Loss of chromosome 10 was observed in 10 out of 12 xenografted glioblastomas studied. Chromosome 10 carries the gene coding the hexokinase type I isoenzyme (HK-I), which catalyses the first step of glycolysis, which is essential in brain tissue and glioblastomas. We investigated the relationships between the relative chromosome 10 number, the amount of HK-I mRNA, HK-I activity and its intracellular distribution, and glycolysis-related parameters such as the lactate-pyruvate ratio, lactate dehydrogenase (LDH) and ATP contents. Individual tumour HK-I mRNA amounts were 23-65% lower than that of normal human brain and reflected the relative decrease of chromosome 10 number (alpha<0.01). Total HK activities of individual glioblastomas varied considerably but were constantly (a mean of seven times) lower than that of normal brain tissue.
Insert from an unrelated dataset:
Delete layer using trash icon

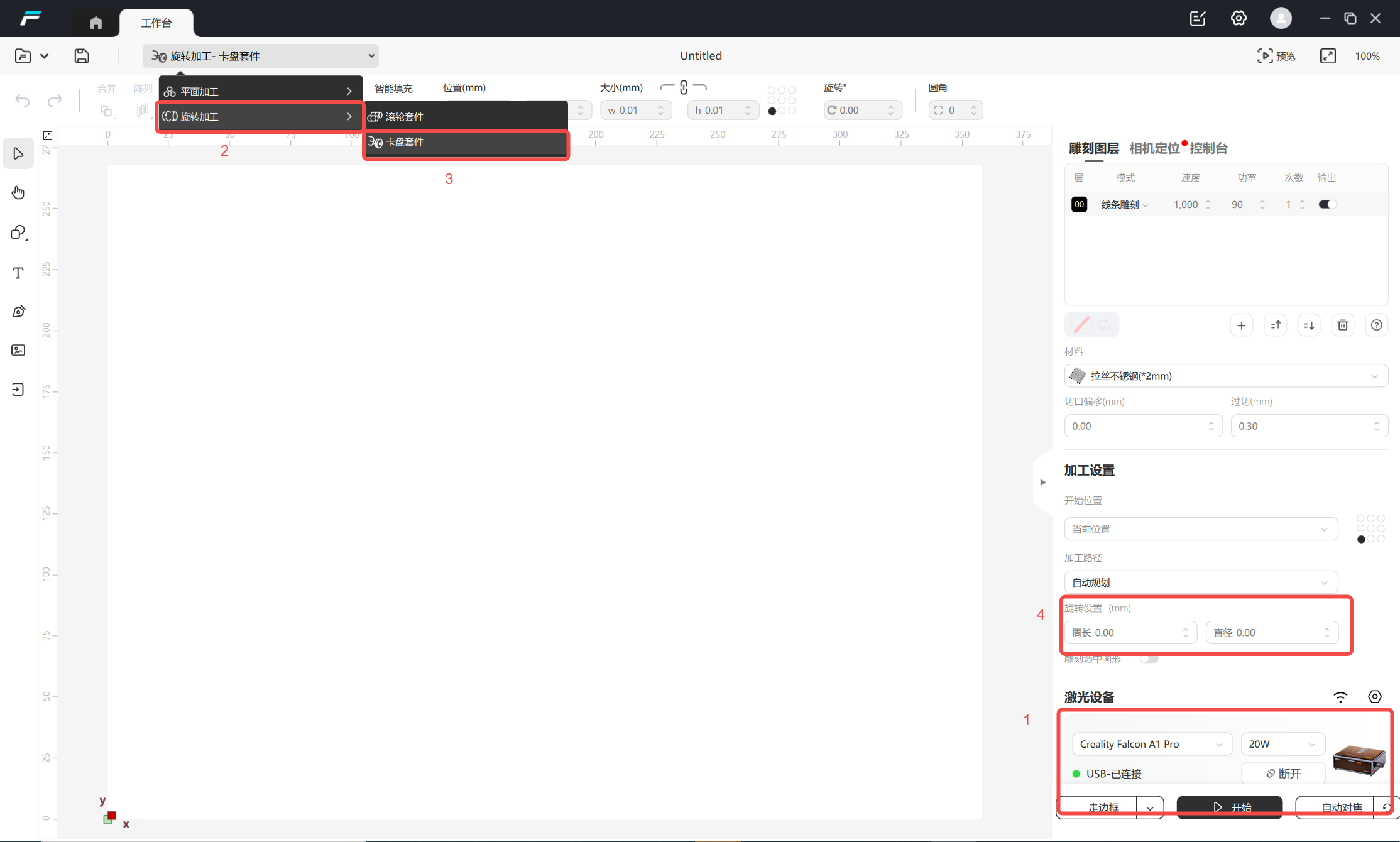click(x=1342, y=325)
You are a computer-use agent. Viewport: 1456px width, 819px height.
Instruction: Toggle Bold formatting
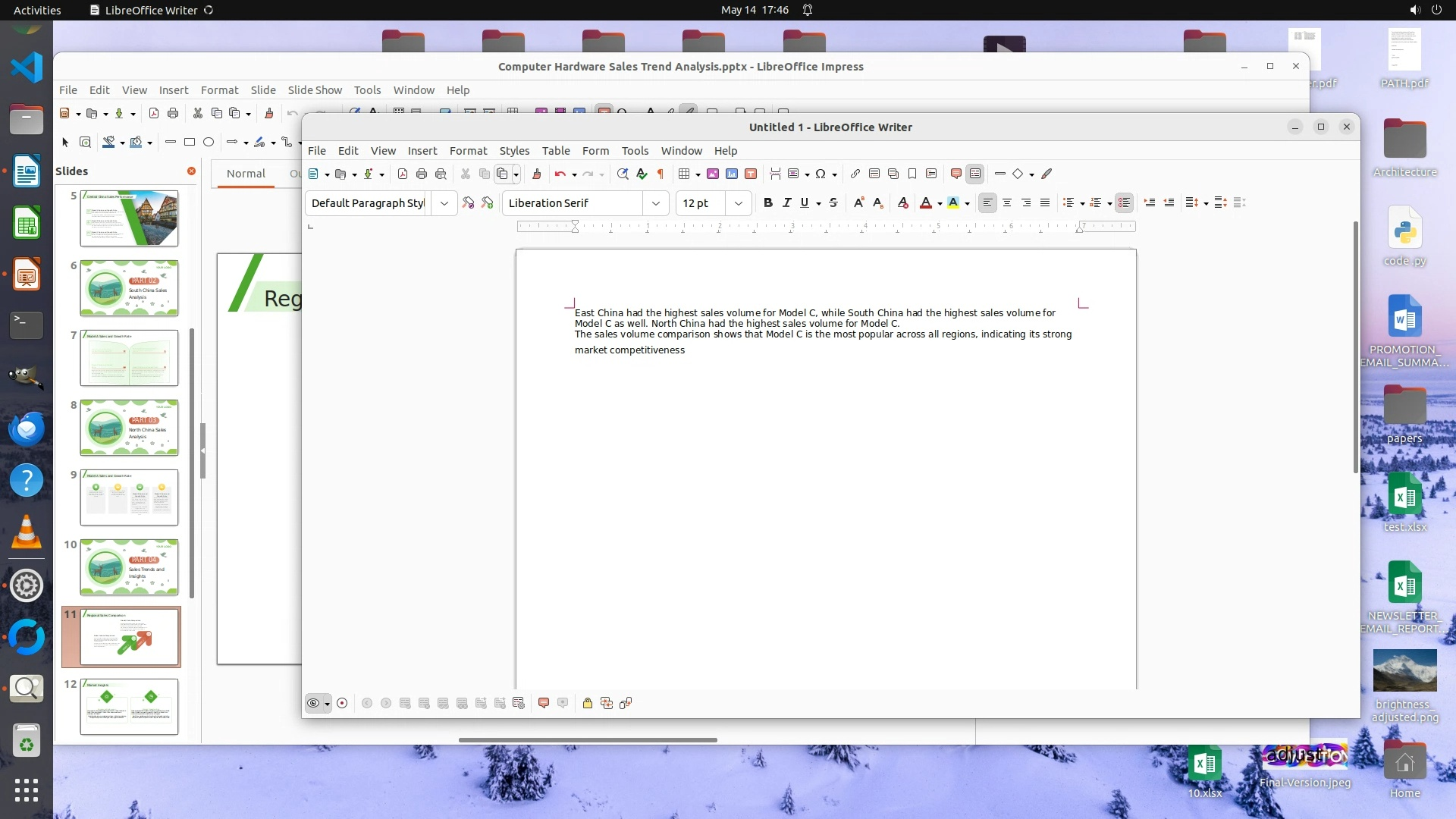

The mitochondria-bound HK-I fraction of individual rumours was generally over 50%, compared with that of normal brain tissue. As shown by lactate-pyruvate ratios, in all the gliomas, glycolysis was elevated to an average of 3-fold that measured in normal brain. An elevated ATP content was also constantly noted. Adaptation of glioblastoma metabolism to the chromosome 10 loss and to the HK-I transcription unit emphasises the critical role of glycolysis in their survival. We hypothesise that HK-I, the enzyme responsible for initiating glycolysis necessary for brain function, may approach its lowest limit in gliomas, thereby opening therapeutic access to pharmacological anti-metabolites affecting energy metabolism and tumour growth.